Earlier this month, Latter-day Saints for Biden Harris — a group that is not officially affiliated with the Biden campaign or the church — released a list of hundreds of Latter-day Saints throughout the country who are supporting the Democratic ticket. The list includes Taylor Petrey, Neylan McBain, Jim Bennett, Laurel Thatcher Ulrich, Patrick Mason and Steve Evans. Last week, the organization joined forces with the Biden campaign to hold a virtual panel, headlined by McMullin.

But while Trump’s personality and demeanor may cause some Latter-day Saints to pause, Brown said voters will ultimately decide on who should be president based on policy.

“People have issues with a lot of the things (the presidential nominees) have done in their personal lives, and I think it forces people to simply look at the policy views,” Brown said. “Most people are struggling with the decision, and I think that’s normal. Ultimately it will come down to policy, and I believe that’s why the president has the support that he does.”

When it comes to policy, Taber said the Democratic platform is a “big tent” meaning Latter-day Saints don’t have to necessarily agree with everything in it — and he specifically brought up the issue of abortion.

“We’re not saying that you have to identify as pro-choice and Joe Biden himself is personally pro-life — he takes his Catholic faith very seriously,” Taber said. “So we’re a big tent on the approach to these issues.”

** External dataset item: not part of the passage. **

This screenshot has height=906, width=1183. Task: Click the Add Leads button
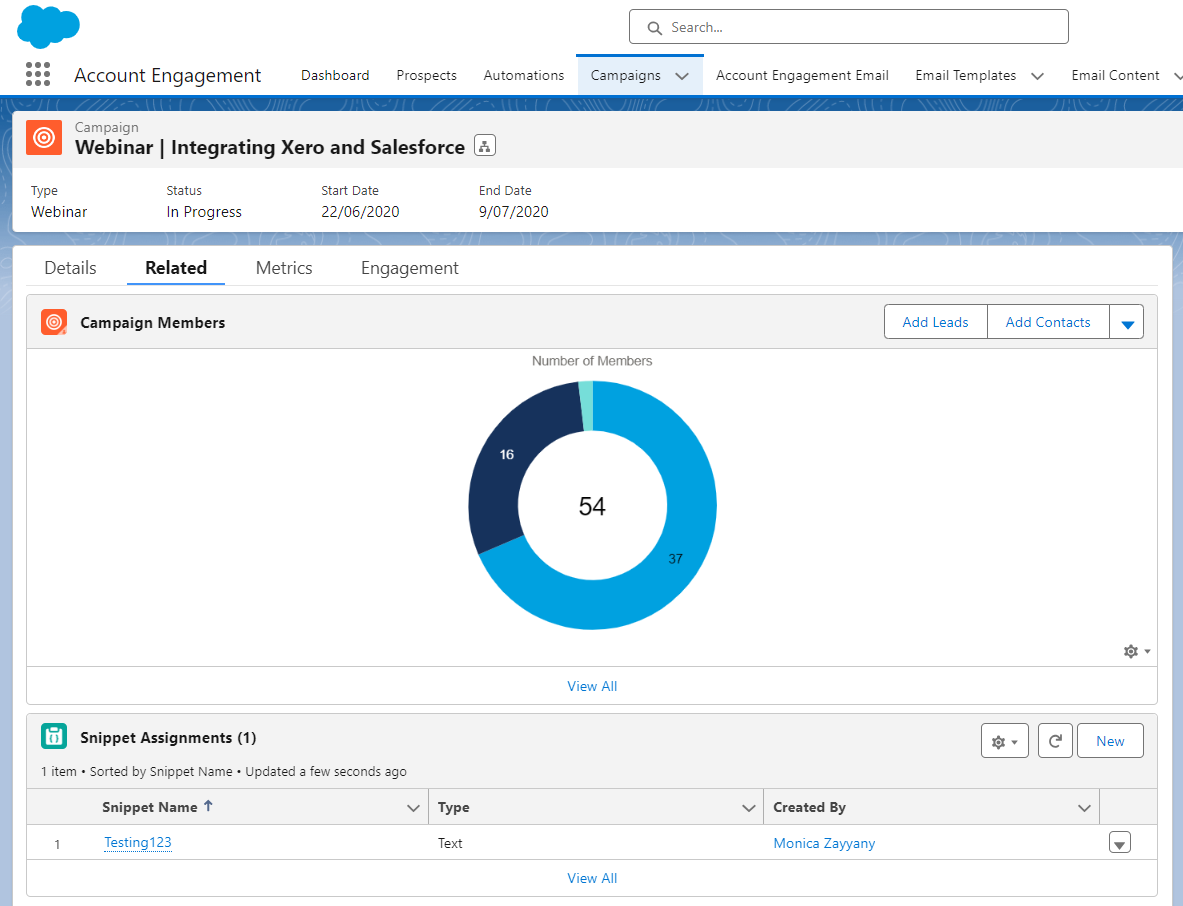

It’s not just in Arizona where the Latter-day Saint vote could become critical, either. Taber mentioned states like Nevada, Florida, North Carolina, Michigan and Nebraska — battleground states that have large enough concentrations of church members that it could swing a state one way or the other.

“We have over 100,000 Latter-day Saints in Florida,” Taber said. “If 10% of Latter-day Saints decide ‘Hey, I know I’ve always voted Republican but I’m supporting Joe Biden and Kamala Harris,’ that’s 10,000 votes in Florida. Same thing in North Carolina, same thing in Nebraska. … You never know.”

Which is why the Latter-day Saint vote will continue to be courted right up until the election — by both parties.